(Collected data)
#####

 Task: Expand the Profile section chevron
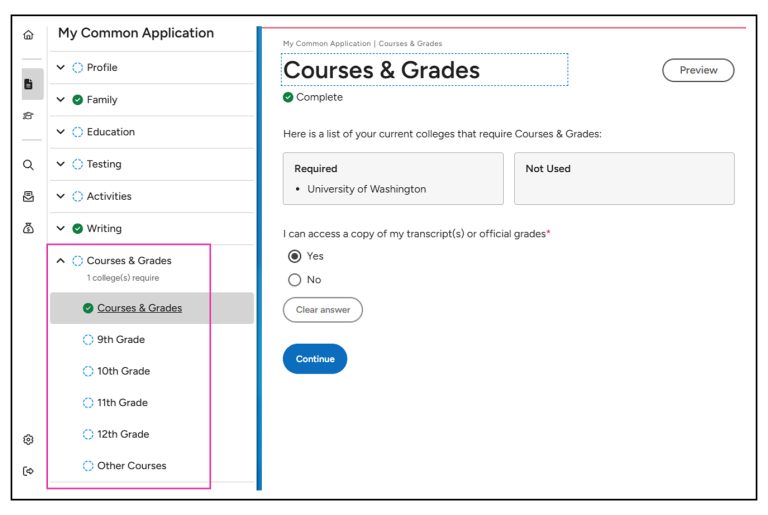pos(61,68)

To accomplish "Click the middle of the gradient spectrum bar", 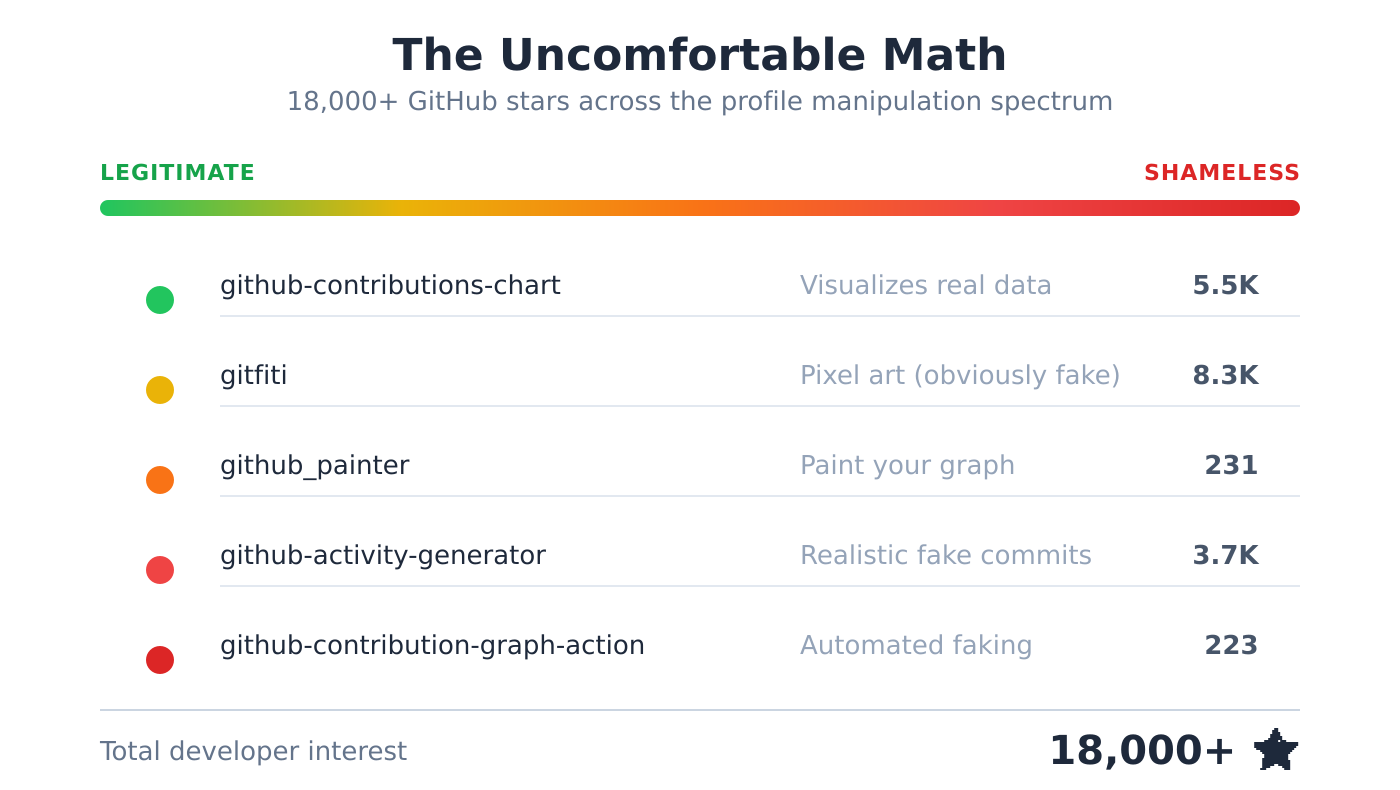I will tap(700, 208).
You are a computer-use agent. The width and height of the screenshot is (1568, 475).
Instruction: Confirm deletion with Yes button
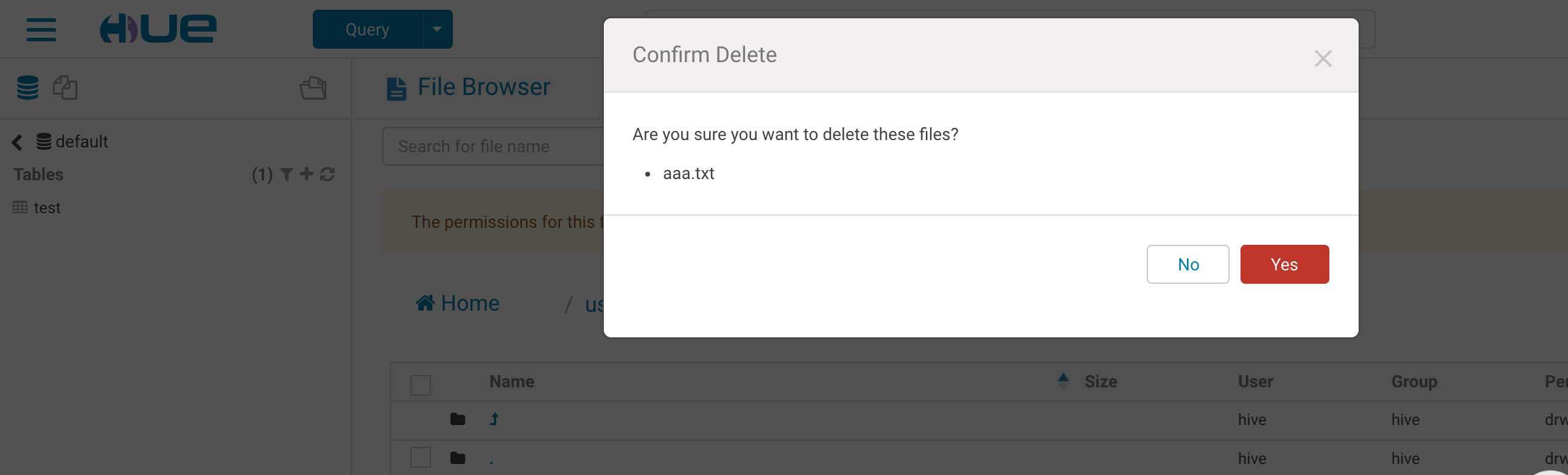(1284, 264)
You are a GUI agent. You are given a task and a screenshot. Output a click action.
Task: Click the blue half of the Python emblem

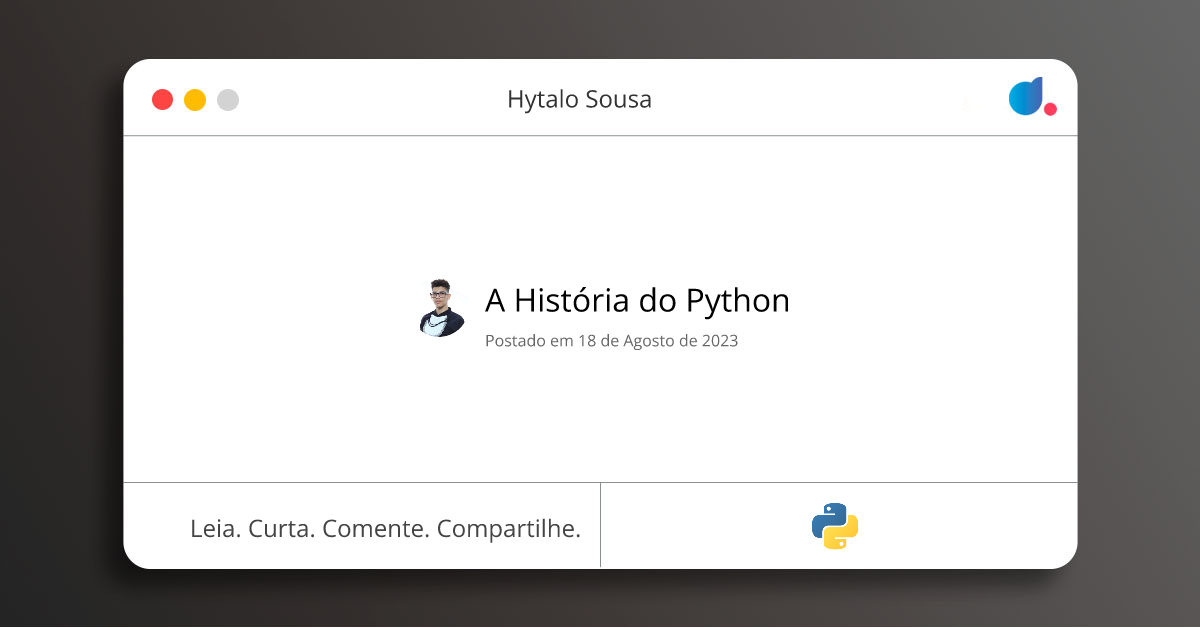(x=826, y=516)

#####

*What you will do*
Where a line in the records above contains the string "screenshot", return that line.

*Response to this exercise*
You are a computer-use agent. The width and height of the screenshot is (1568, 475).
You are a GUI agent. You are given a task and a screenshot. Output a click action.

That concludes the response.